From the New York Times on Harold Pinter:

That forced leap of the imagination [that he made Jude Law take in response to a question about the action in a new movie] is part of the mystery and challenge of Mr. Pinter’s work, so singular and unclassifiable that it has its own adjective. (The Financial Times, for one, defined Pinteresque as “full of dark hints and pregnant suggestions, with the audience left uncertain as to what to conclude.”)

I can’t seem to find the original Financial Times citation, but the reference goes back to at least 2001.

Even coining the word Pinteresque is in fact rather Pinteresque itself.  His most familiar works are probably Sleuth and Betrayal and the screenplay for The French Lieutenant’s Woman (need to rent that one, what a great movie and performance by Meryl Streep), but if you’re a theater-phobe, The Birthday Party would be another top memory.

Another memorable but more sanguine paragraph from the NYT piece:

Mr. Pinter reserves much of his great outrage for the United States.

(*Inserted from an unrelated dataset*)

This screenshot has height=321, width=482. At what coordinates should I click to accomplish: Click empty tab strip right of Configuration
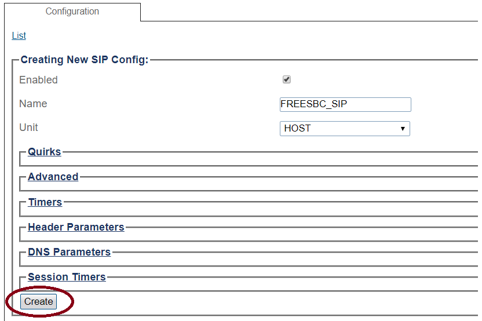(x=307, y=12)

In his Nobel address, he said it was guilty of “systematic, constant, vicious, remorseless” crimes. “You have to hand it to America,” he said. “It has exercised a quite clinical manipulation of power worldwide while masquerading as a force for universal good.”

“clinical manipulation of power worldwide while masquerading as a force for universal good”

I can understand exactly what he’s describing.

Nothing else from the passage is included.